17-22 October 2004, Seattle, USA


Adams CPA, Castile CAC, Petit DCP, Poirier CP, Bishop CEB

Baylor College of Medicine, Houston, United States

We previously outlined a phenotype driven mutagenesis project in the FVB inbred albino background.  Our concatameric transgenes contained tyrosinase and was flagged by repeats specific for Sleeping Beauty transposases.  Transmission of the transgene was followed with pigmented progeny.  By use of a transposase, single copies of the tandem array of transgenes were excised and pasted else where in the genome. “Jumps” were identified by the appearance of new color patterns indicating new expression patterns/loci of tyrosinase.  New integrations, after being separated from the original transgene, were then brought to the homozygous level and screened for abnormal phenotypes.  Given the high frequency of jumps, a single transgene can theoretically be inserted, excised, then inserted again in the germ line.  Given this possibility, associated phenotypes need to be linked to either the genetic disruption caused by insertion of the transgene at the new locus or from the molecular signature left from the previous integration site.  In the case where the two sites are closely linked, we have developed a method to distinguish which loci is responsible for the phenotype. 

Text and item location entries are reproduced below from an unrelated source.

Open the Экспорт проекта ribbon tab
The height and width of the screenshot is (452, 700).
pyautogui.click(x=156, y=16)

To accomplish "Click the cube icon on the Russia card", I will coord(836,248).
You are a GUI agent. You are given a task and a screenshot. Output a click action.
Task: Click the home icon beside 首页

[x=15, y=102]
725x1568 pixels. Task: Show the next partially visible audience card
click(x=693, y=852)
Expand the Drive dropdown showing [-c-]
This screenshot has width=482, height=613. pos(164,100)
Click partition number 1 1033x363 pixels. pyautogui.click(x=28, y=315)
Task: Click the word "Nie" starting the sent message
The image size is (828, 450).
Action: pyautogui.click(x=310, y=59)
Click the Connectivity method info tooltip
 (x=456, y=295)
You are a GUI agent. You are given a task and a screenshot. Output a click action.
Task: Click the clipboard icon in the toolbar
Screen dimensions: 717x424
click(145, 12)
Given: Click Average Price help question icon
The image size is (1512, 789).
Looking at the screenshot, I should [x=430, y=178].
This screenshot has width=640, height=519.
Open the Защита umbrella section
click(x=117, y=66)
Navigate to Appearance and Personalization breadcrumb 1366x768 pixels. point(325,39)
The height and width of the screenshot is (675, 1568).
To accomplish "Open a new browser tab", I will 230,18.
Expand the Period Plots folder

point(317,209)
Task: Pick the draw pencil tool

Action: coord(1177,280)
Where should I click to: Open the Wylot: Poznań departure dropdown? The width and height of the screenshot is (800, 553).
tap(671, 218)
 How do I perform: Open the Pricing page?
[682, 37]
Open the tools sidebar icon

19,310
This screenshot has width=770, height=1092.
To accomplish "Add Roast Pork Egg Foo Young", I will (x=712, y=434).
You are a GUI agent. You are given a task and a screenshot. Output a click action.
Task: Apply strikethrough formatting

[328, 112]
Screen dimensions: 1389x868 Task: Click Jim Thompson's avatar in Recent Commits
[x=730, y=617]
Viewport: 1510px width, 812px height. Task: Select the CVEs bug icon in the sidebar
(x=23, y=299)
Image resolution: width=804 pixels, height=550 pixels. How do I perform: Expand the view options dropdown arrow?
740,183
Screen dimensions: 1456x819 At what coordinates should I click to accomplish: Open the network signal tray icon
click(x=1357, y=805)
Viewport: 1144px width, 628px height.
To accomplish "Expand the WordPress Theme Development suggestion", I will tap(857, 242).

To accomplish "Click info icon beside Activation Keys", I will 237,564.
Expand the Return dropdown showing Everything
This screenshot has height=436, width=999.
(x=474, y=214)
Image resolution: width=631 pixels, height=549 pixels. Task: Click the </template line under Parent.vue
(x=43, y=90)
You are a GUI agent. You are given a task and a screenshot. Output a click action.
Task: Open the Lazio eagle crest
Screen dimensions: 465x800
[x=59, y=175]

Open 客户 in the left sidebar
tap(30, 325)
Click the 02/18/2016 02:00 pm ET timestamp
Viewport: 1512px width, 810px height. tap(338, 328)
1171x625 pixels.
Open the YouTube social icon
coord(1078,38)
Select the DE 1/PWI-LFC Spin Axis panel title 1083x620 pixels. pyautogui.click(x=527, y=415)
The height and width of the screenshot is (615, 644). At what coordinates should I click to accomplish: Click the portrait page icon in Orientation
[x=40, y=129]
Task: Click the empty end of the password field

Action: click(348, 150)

Additionally, we have begun using a linearized version of the transgene which improves upon the original design of the project in two important ways.  Firstly, new colors can be unambiguously identified.  Linearized transgenic founders are albino due to vector regions which inhibit expression of tyrosinase.  New colors seen in progeny are therefore unmistakably induced by the integration of tyrosinase at a new locus.  Secondly, a linearized transgene enhances both the rate and ease of cloning; a significant advantage when original transgene site and new integration site are closely linked.